### Données extraites
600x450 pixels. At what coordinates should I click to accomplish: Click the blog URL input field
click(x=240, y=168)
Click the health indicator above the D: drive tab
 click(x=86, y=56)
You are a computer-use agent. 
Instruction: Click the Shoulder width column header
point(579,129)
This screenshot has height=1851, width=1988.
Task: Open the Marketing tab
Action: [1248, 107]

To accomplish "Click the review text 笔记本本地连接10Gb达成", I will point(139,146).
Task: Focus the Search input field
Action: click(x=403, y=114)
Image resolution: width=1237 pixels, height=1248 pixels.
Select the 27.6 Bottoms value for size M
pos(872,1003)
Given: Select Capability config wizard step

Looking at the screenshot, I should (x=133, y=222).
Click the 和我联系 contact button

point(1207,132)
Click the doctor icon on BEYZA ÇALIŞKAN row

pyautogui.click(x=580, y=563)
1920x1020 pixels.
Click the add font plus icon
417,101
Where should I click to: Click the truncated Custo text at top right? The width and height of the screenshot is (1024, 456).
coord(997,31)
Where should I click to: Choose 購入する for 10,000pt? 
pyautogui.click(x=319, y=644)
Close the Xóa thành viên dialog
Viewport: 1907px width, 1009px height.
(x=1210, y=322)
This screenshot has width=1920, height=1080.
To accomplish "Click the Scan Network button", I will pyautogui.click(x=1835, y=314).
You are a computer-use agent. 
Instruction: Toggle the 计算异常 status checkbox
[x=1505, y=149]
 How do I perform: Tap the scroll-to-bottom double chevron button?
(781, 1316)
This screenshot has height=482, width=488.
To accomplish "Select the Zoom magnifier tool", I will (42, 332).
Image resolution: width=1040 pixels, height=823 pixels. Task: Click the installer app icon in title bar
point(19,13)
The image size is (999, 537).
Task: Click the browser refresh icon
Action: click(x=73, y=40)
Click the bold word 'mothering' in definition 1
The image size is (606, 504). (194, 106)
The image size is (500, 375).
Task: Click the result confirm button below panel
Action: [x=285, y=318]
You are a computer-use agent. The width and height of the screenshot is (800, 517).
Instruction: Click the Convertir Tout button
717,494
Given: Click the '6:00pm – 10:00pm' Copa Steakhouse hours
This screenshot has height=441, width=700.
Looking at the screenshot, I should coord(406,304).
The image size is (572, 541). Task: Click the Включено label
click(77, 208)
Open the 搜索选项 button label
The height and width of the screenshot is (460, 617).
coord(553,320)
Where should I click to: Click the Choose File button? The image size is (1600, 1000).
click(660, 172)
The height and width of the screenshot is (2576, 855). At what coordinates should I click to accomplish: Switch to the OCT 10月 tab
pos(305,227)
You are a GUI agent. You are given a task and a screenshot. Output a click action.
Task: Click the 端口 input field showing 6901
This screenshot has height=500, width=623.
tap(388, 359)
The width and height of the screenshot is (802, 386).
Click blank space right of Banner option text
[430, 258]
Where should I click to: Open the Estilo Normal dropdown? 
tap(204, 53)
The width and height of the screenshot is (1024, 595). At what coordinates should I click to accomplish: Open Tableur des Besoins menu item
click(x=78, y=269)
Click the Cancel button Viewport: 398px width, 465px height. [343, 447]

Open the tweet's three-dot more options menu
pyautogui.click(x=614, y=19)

### Votre tâche
Présentez toutes les lignes de la liste ci-dessus sous forme de tableau Markdown à deux colonnes, « Rang » pour le numéro et « Ligne » pour le texte, en omettant les lignes vides.

### Résultat
| Rang | Ligne |
|---|---|
| 1 | 600x450 pixels. At what coordinates should I click to accomplish: Click the blog URL input field |
| 2 | click(x=240, y=168) |
| 3 | Click the health indicator above the D: drive tab |
| 4 |  click(x=86, y=56) |
| 5 | You are a computer-use agent.  |
| 6 | Instruction: Click the Shoulder width column header |
| 7 | point(579,129) |
| 8 | This screenshot has height=1851, width=1988. |
| 9 | Task: Open the Marketing tab |
| 10 | Action: [1248, 107] |
| 11 | To accomplish "Click the review text 笔记本本地连接10Gb达成", I will point(139,146). |
| 12 | Task: Focus the Search input field |
| 13 | Action: click(x=403, y=114) |
| 14 | Image resolution: width=1237 pixels, height=1248 pixels. |
| 15 | Select the 27.6 Bottoms value for size M |
| 16 | pos(872,1003) |
| 17 | Given: Select Capability config wizard step |
| 18 | Looking at the screenshot, I should (x=133, y=222). |
| 19 | Click the 和我联系 contact button |
| 20 | point(1207,132) |
| 21 | Click the doctor icon on BEYZA ÇALIŞKAN row |
| 22 | pyautogui.click(x=580, y=563) |
| 23 | 1920x1020 pixels. |
| 24 | Click the add font plus icon |
| 25 | 417,101 |
| 26 | Where should I click to: Click the truncated Custo text at top right? The width and height of the screenshot is (1024, 456). |
| 27 | coord(997,31) |
| 28 | Where should I click to: Choose 購入する for 10,000pt?  |
| 29 | pyautogui.click(x=319, y=644) |
| 30 | Close the Xóa thành viên dialog |
| 31 | Viewport: 1907px width, 1009px height. |
| 32 | (x=1210, y=322) |
| 33 | This screenshot has width=1920, height=1080. |
| 34 | To accomplish "Click the Scan Network button", I will pyautogui.click(x=1835, y=314). |
| 35 | You are a computer-use agent.  |
| 36 | Instruction: Toggle the 计算异常 status checkbox |
| 37 | [x=1505, y=149] |
| 38 |  How do I perform: Tap the scroll-to-bottom double chevron button? |
| 39 | (781, 1316) |
| 40 | This screenshot has height=482, width=488. |
| 41 | To accomplish "Select the Zoom magnifier tool", I will (42, 332). |
| 42 | Image resolution: width=1040 pixels, height=823 pixels. Task: Click the installer app icon in title bar |
| 43 | point(19,13) |
| 44 | The image size is (999, 537). |
| 45 | Task: Click the browser refresh icon |
| 46 | Action: click(x=73, y=40) |
| 47 | Click the bold word 'mothering' in definition 1 |
| 48 | The image size is (606, 504). (194, 106) |
| 49 | The image size is (500, 375). |
| 50 | Task: Click the result confirm button below panel |
| 51 | Action: [x=285, y=318] |
| 52 | You are a computer-use agent. The width and height of the screenshot is (800, 517). |
| 53 | Instruction: Click the Convertir Tout button |
| 54 | 717,494 |
| 55 | Given: Click the '6:00pm – 10:00pm' Copa Steakhouse hours |
| 56 | This screenshot has height=441, width=700. |
| 57 | Looking at the screenshot, I should coord(406,304). |
| 58 | The image size is (572, 541). Task: Click the Включено label |
| 59 | click(77, 208) |
| 60 | Open the 搜索选项 button label |
| 61 | The height and width of the screenshot is (460, 617). |
| 62 | coord(553,320) |
| 63 | Where should I click to: Click the Choose File button? The image size is (1600, 1000). |
| 64 | click(660, 172) |
| 65 | The height and width of the screenshot is (2576, 855). At what coordinates should I click to accomplish: Switch to the OCT 10月 tab |
| 66 | pos(305,227) |
| 67 | You are a GUI agent. You are given a task and a screenshot. Output a click action. |
| 68 | Task: Click the 端口 input field showing 6901 |
| 69 | This screenshot has height=500, width=623. |
| 70 | tap(388, 359) |
| 71 | The width and height of the screenshot is (802, 386). |
| 72 | Click blank space right of Banner option text |
| 73 | [430, 258] |
| 74 | Where should I click to: Open the Estilo Normal dropdown?  |
| 75 | tap(204, 53) |
| 76 | The width and height of the screenshot is (1024, 595). At what coordinates should I click to accomplish: Open Tableur des Besoins menu item |
| 77 | click(x=78, y=269) |
| 78 | Click the Cancel button Viewport: 398px width, 465px height. [343, 447] |
| 79 | Open the tweet's three-dot more options menu |
| 80 | pyautogui.click(x=614, y=19) |